**ACTION ITEM**
Whatever precedes the line containing "862x528 pixels." is not copied; that line and every line after it through the final one below are copied exactly, except pictures.
--- RECORDS SHOWN Enclosed Below ---
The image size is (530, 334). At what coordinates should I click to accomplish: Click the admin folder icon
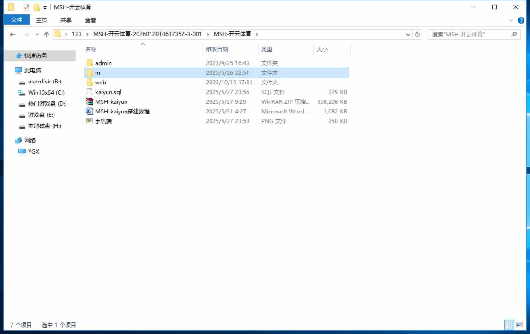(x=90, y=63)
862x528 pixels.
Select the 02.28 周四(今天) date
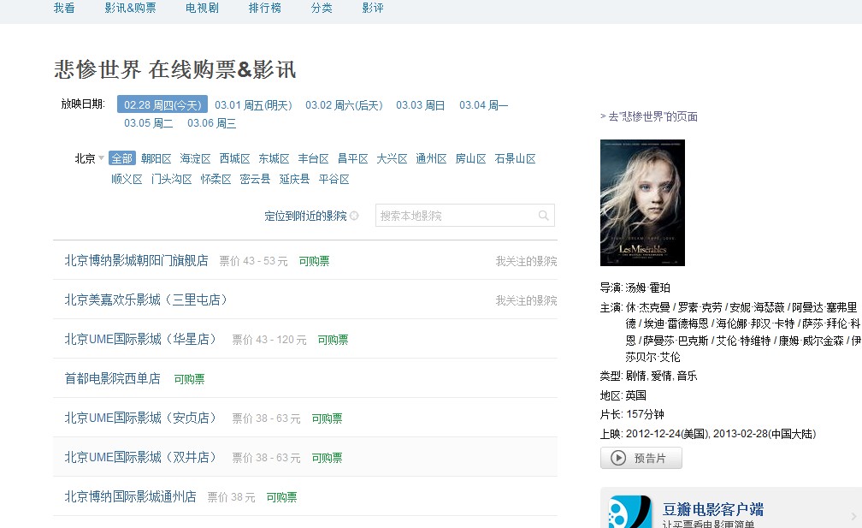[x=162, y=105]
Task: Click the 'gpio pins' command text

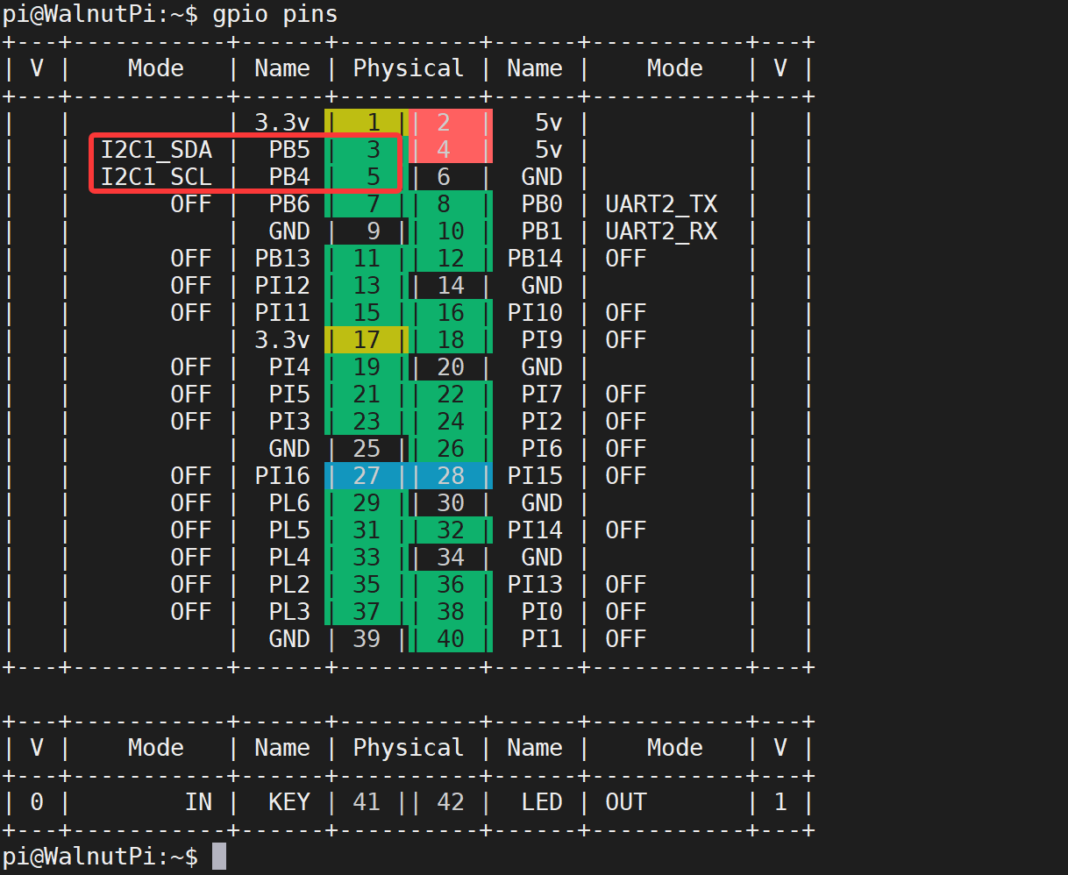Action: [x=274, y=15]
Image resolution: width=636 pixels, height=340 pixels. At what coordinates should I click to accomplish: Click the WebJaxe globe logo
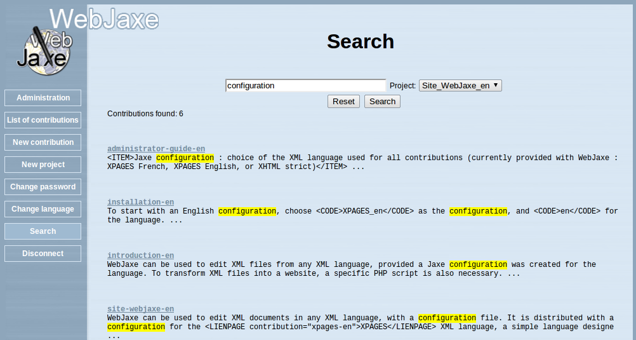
--- End of Enclosed RECORDS SHOWN ---
**OUTPUT BELOW**
862x528 pixels.
Select the 02.28 周四(今天) date
[x=162, y=105]
Task: Click the 'gpio pins' command text

Action: [x=274, y=15]
Image resolution: width=636 pixels, height=340 pixels. At what coordinates should I click to accomplish: Click the WebJaxe globe logo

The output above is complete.